= May 1400 imperial election =

Holy Roman Empire election

The imperial election of 22 May 1400 was an imperial election held to select the emperor of the Holy Roman Empire. It took place in Frankfurt.

== Background ==
Wenceslaus IV, king of Bohemia, had been elected Holy Roman Emperor in the imperial election of 1376. On 29 November Wenceslaus's father Charles IV, Holy Roman Emperor died, and Wenceslaus acceded to the throne. Civil unrest in Bohemia prevented Wenceslaus from effectively administering the empire or to seek coronation as Holy Roman Emperor.
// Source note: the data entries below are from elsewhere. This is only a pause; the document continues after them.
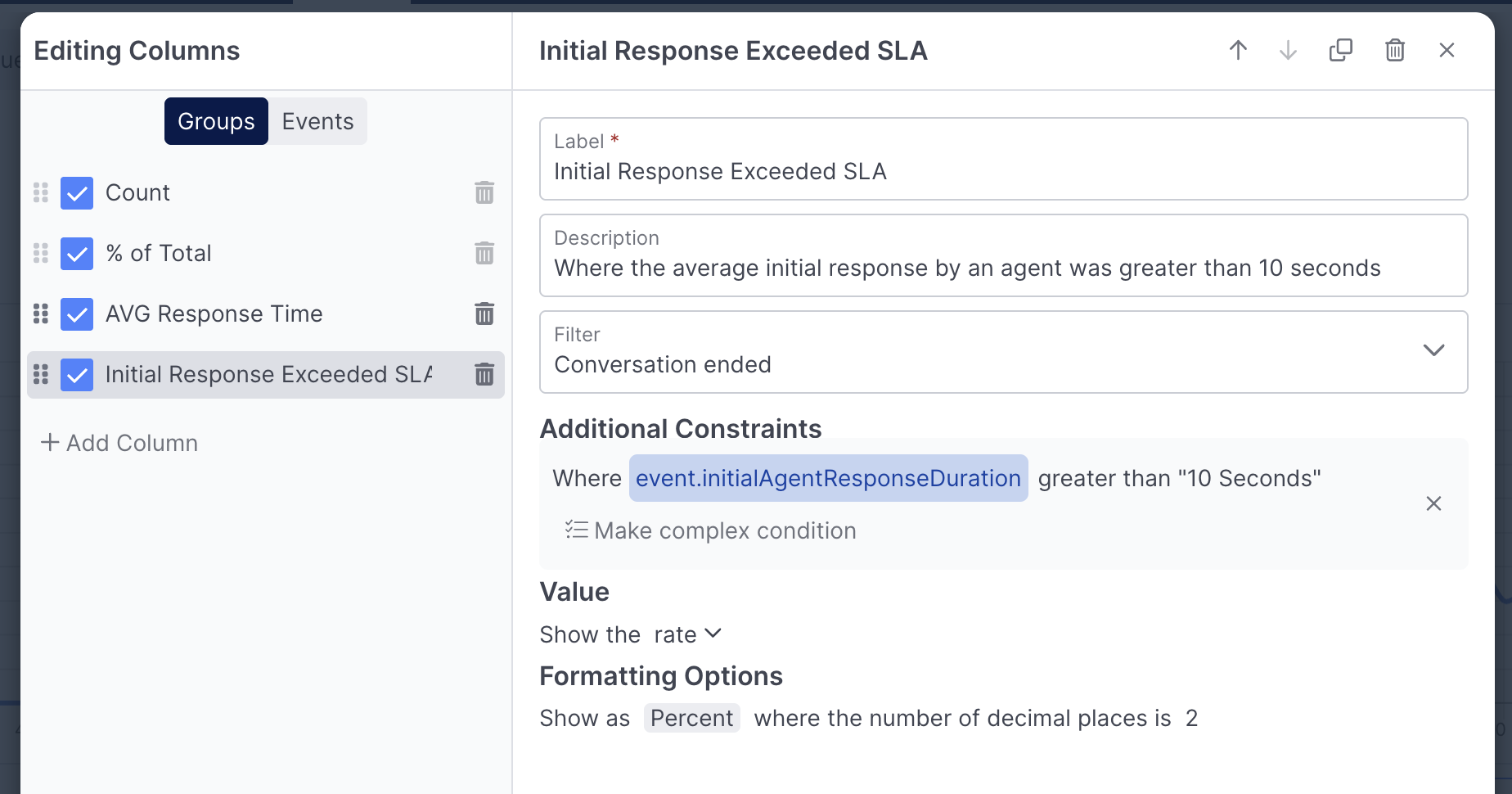Delete the Count column
1512x794 pixels.
[484, 193]
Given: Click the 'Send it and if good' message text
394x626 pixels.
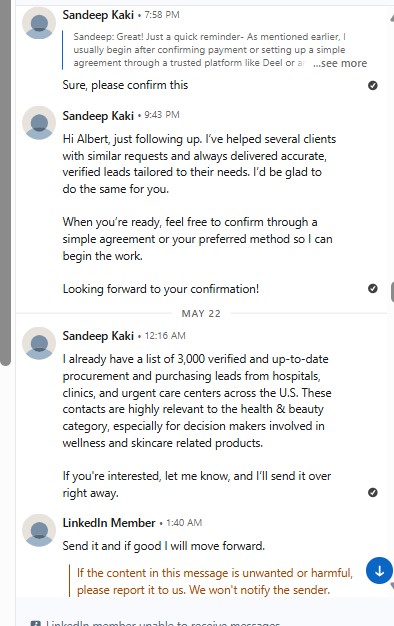Looking at the screenshot, I should coord(164,546).
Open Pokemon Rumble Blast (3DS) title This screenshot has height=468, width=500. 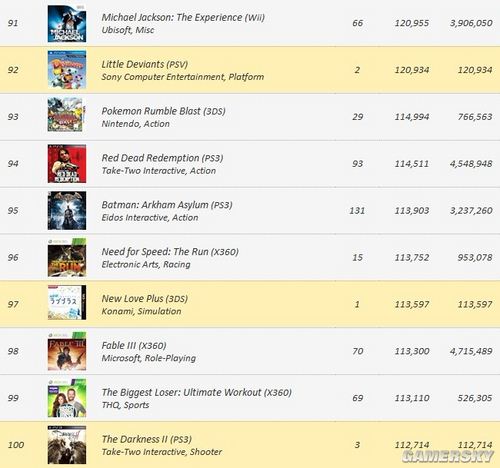pos(163,111)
Because of Wenceslaus's weak rule and his failure to stamp out civil unrest or resolve the Western Schism, three of the prince-electors of the empire convened to remove him. They were:

- Rupert, King of Germany, elector of the Electoral Palatinate
- Rudolf III, Duke of Saxe-Wittenberg, elector of Saxony
- Jobst of Moravia, elector of Brandenburg

== Elected ==
The three electors at Frankfurt chose Frederick I, Duke of Brunswick-Lüneburg. However, the election did not have legal force as neither Johann II von Nassau, elector of Mainz, nor Werner of Falkenstein, elector of Trier, nor Frederick III of Saardwerden, elector of Cologne, nor Wenceslaus himself, who as king of Bohemia was an elector of the Holy Roman Empire, recognized it.

== Aftermath ==
Frederick I was murdered on his way home from the meeting on 5 June by Henry VII, Count of Waldeck.